Theatre News

Lyric Revives Kane’s Blasted, Dyson Adapts Dahl

Sean Holmes will direct the first major London revival in nearly a decade of the late Sarah Kane’s seminal 1995 play Blasted as part of his second season in charge of west London’s Lyric Hammersmith, announced today.

Other highlights will include Richard Bean’s new play The Big Fellah, a traditional pantomime (for the second year in a row at this address), the return of Simon StephensPunk Rock and a premiere stage version of Roald Dahl’s Twisted Tales, adapted by The League of Gentlemen’s Jeremy Dyson, who also co-wrote and co-directed Ghost Stories, which had its London premiere at the Lyric earlier this year before transferring to the West End.


The full season’s main house schedule is as follows:

  • Punk Rock, 8-18 September 2010 (previews from 6 September)Simon Stephens’ play about violence in a British school, which was nominated for two Evening Standard and two Whatsonstage.com Awards after its run at the Lyric last year, returns for two weeks only ahead of a nine-week UK tour.
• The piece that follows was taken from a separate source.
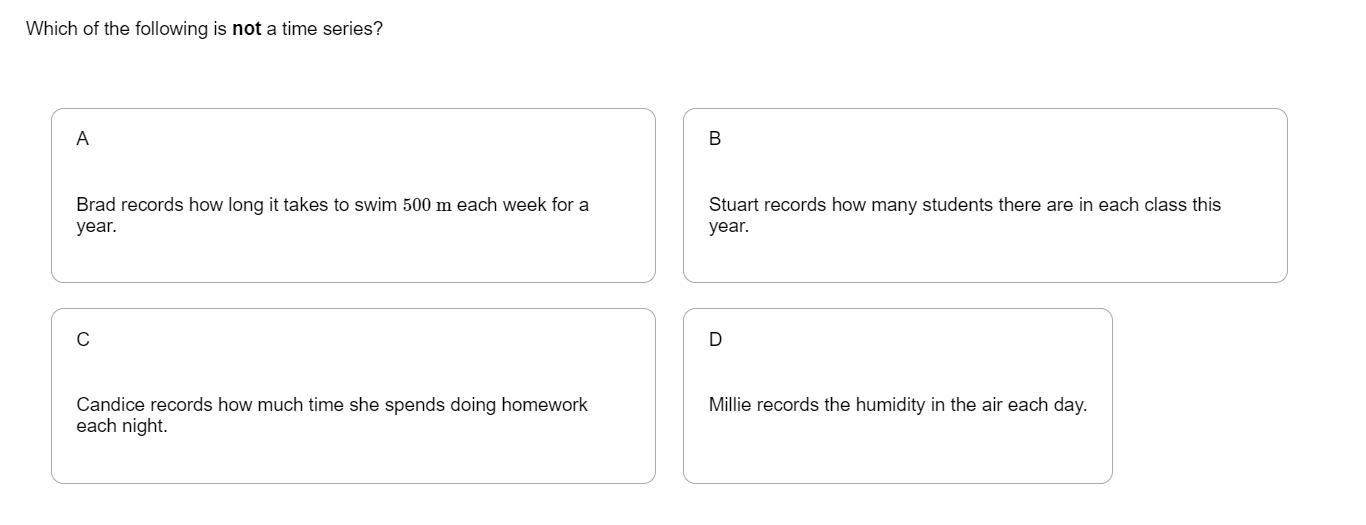
Task: Click the letter C label
Action: pyautogui.click(x=82, y=340)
A co-production between the Lyric and the Manchester Royal Exchange, it’s directed by Exchange joint artistic director Sarah Frankcom. Casting for the new dates has not been announced. Following London, Punk Rock will tour to Sheffield, Edinburgh, Birmingham, Eastbourne, Salisbury, Plymouth, Oxford, Leicester and Warwick.
  • The Big Fellah, 24 September to 16 October 2010 (previews from 21 September)Max Stafford-Clark’s Out of Joint co-production of Richard Bean’s new play about Irish Americans and their influence on the Troubles in Northern Ireland comes to the Lyric mid-way through its autumn UK tour. The The Big Fellah cast are Rory Keenan, Yousseff Kerkour, Finbar Lynch, David Ricardo-Pearce, Claire Rafferty, Fred Ridgeway and Stephanie Street.
  • Blasted, 22 October to 20 November 2010 (previews from 28 October) – When it premiered in 1995 at the Royal Court Upstairs, directed by James MacDonald, Kane’s debut made outraged front-page headlines thanks to its depiction of rape, cannibalism and torture. The “most notorious playwright in Britain” followed it with just four more plays – Phaedra’s Love, Cleansed, Crave and 4.48 Psychosis – before committing suicide in 1999 at the age of 28. Set in a hotel room in Leeds, a middle-aged journalist brings a younger woman back for the night, their abusive relationship heightened by a brutal civil war that forces its way in. Sean Holmes, who worked with Kane, directs to bring her work “to a new generation”, albeit with a warning that the play is for 16+ only. Blasted’s last major London outing was back at the Court in 2001, when the theatre staged a posthumous retrospective of her plays.
  • Dick Whittington, 3 December 2010 to 8 January 2011 (previews from 27 November) – Following the success of last year’s Jack and the Beanstalk, Steve Marmion (now artistic director of Soho Theatre) returns to direct another traditional pantomime, in a version by Joel Horwood and Morgan Lloyd Malcolm, with whom he also collaborated on Beanstalk.
  • Roald Dahl’s Twisted Tales, 24 January to 26 February 2011 (previews from 14 January) – After creating tales for Ghost Stories, his stage collaboration with Andy Nyman, now playing at the West End’s Duke of York’s Theatre, “master of the macabre” Jeremy Dyson turns his attention to the short stories Roald Dahl wrote for adults to reveal the original author’s “twisted imagination and full malevolence”. Polly Findlay directs the latest co-production between the Lyric and the Liverpool Everyman and Playhouse. Whereas Ghost Stories ran in Liverpool prior to the Lyric, Roald Dahl’s Twisted Tales will open first in London and then transfer to the Liverpool Playhouse in spring 2011 (dates tbc).
  • Mogadishu, 7 March to 2 April 2011 (previews from 3 March) – In an inner-city London school, a teacher is accused of racial harassment by one of the pupils. This is the first play by Vivienne Franzman, who is herself a drama teacher in a London comprehensive. It was one for the four joint first prize winners in the most recent Bruntwood Playwriting Competition and won Franzman the 2010 George Devine Award for Most Promising Playwright. Matthew Dunster directs the Manchester Royal Exchange production.